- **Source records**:
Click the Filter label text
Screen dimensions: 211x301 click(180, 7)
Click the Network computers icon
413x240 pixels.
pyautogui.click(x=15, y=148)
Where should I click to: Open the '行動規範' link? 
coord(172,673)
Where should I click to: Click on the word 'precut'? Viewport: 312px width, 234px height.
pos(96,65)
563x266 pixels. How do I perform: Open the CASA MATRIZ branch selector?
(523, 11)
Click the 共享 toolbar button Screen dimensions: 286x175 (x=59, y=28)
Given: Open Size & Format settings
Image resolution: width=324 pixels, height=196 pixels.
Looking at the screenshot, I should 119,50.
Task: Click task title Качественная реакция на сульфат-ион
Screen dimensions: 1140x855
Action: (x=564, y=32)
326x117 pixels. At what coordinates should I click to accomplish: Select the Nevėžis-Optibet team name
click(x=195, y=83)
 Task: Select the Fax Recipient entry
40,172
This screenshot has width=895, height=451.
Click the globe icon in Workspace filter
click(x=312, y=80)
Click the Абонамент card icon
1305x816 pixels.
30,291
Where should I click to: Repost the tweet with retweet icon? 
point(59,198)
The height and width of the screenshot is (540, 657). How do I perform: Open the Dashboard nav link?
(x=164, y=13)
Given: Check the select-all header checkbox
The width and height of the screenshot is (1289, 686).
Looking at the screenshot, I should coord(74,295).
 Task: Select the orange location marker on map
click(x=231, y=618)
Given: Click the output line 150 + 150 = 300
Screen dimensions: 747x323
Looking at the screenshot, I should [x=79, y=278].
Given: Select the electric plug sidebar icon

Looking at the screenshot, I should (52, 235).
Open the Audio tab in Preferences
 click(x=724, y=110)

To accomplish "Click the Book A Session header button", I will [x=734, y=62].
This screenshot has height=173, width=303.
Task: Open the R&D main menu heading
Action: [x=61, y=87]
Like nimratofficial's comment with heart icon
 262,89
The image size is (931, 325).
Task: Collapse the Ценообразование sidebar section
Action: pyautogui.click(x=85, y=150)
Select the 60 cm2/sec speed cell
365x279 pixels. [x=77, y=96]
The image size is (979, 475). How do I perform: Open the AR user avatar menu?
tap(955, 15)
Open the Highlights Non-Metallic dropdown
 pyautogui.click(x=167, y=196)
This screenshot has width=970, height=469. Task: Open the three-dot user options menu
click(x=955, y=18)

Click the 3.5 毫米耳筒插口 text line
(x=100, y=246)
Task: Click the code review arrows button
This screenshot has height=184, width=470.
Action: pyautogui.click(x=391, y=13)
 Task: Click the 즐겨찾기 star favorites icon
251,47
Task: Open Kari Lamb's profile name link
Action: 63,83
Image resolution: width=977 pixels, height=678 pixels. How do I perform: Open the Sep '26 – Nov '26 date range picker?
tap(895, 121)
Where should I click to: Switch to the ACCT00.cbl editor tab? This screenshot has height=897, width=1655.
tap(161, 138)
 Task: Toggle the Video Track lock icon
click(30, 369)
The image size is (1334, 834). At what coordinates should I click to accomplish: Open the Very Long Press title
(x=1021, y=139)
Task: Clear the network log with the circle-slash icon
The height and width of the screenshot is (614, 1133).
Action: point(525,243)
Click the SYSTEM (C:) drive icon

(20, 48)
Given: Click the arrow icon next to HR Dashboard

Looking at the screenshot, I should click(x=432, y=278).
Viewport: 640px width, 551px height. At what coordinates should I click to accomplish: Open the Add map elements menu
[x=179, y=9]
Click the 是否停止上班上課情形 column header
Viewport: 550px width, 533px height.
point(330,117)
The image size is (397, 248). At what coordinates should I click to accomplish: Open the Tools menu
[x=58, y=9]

- **Instructions to follow**:
Return all of the data above verbatim, line for line, with no changes.

- **Exercise result**:
Click the Filter label text
Screen dimensions: 211x301 click(180, 7)
Click the Network computers icon
413x240 pixels.
pyautogui.click(x=15, y=148)
Where should I click to: Open the '行動規範' link? 
coord(172,673)
Where should I click to: Click on the word 'precut'? Viewport: 312px width, 234px height.
pos(96,65)
563x266 pixels. How do I perform: Open the CASA MATRIZ branch selector?
(523, 11)
Click the 共享 toolbar button Screen dimensions: 286x175 (x=59, y=28)
Given: Open Size & Format settings
Image resolution: width=324 pixels, height=196 pixels.
Looking at the screenshot, I should 119,50.
Task: Click task title Качественная реакция на сульфат-ион
Screen dimensions: 1140x855
Action: (x=564, y=32)
326x117 pixels. At what coordinates should I click to accomplish: Select the Nevėžis-Optibet team name
click(x=195, y=83)
 Task: Select the Fax Recipient entry
40,172
This screenshot has width=895, height=451.
Click the globe icon in Workspace filter
click(x=312, y=80)
Click the Абонамент card icon
1305x816 pixels.
30,291
Where should I click to: Repost the tweet with retweet icon? 
point(59,198)
The height and width of the screenshot is (540, 657). How do I perform: Open the Dashboard nav link?
(x=164, y=13)
Given: Check the select-all header checkbox
The width and height of the screenshot is (1289, 686).
Looking at the screenshot, I should coord(74,295).
 Task: Select the orange location marker on map
click(x=231, y=618)
Given: Click the output line 150 + 150 = 300
Screen dimensions: 747x323
Looking at the screenshot, I should [x=79, y=278].
Given: Select the electric plug sidebar icon

Looking at the screenshot, I should (52, 235).
Open the Audio tab in Preferences
 click(x=724, y=110)

To accomplish "Click the Book A Session header button", I will [x=734, y=62].
This screenshot has height=173, width=303.
Task: Open the R&D main menu heading
Action: [x=61, y=87]
Like nimratofficial's comment with heart icon
 262,89
The image size is (931, 325).
Task: Collapse the Ценообразование sidebar section
Action: pyautogui.click(x=85, y=150)
Select the 60 cm2/sec speed cell
365x279 pixels. [x=77, y=96]
The image size is (979, 475). How do I perform: Open the AR user avatar menu?
tap(955, 15)
Open the Highlights Non-Metallic dropdown
 pyautogui.click(x=167, y=196)
This screenshot has width=970, height=469. Task: Open the three-dot user options menu
click(x=955, y=18)

Click the 3.5 毫米耳筒插口 text line
(x=100, y=246)
Task: Click the code review arrows button
This screenshot has height=184, width=470.
Action: pyautogui.click(x=391, y=13)
 Task: Click the 즐겨찾기 star favorites icon
251,47
Task: Open Kari Lamb's profile name link
Action: 63,83
Image resolution: width=977 pixels, height=678 pixels. How do I perform: Open the Sep '26 – Nov '26 date range picker?
tap(895, 121)
Where should I click to: Switch to the ACCT00.cbl editor tab? This screenshot has height=897, width=1655.
tap(161, 138)
 Task: Toggle the Video Track lock icon
click(30, 369)
The image size is (1334, 834). At what coordinates should I click to accomplish: Open the Very Long Press title
(x=1021, y=139)
Task: Clear the network log with the circle-slash icon
The height and width of the screenshot is (614, 1133).
Action: point(525,243)
Click the SYSTEM (C:) drive icon

(20, 48)
Given: Click the arrow icon next to HR Dashboard

Looking at the screenshot, I should click(x=432, y=278).
Viewport: 640px width, 551px height. At what coordinates should I click to accomplish: Open the Add map elements menu
[x=179, y=9]
Click the 是否停止上班上課情形 column header
Viewport: 550px width, 533px height.
point(330,117)
The image size is (397, 248). At what coordinates should I click to accomplish: Open the Tools menu
[x=58, y=9]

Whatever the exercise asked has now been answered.